● Supplied material:
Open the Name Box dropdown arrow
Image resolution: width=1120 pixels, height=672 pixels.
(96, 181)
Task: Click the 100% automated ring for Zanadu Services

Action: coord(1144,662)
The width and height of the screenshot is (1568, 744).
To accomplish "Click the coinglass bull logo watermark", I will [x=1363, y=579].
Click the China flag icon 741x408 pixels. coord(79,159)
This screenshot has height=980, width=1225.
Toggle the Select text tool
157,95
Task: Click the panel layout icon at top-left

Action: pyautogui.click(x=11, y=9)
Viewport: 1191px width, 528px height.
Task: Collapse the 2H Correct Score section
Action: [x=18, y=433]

● Problem to solve: Tally the lines above containing "screenshot". Number only.

● Problem solution: 2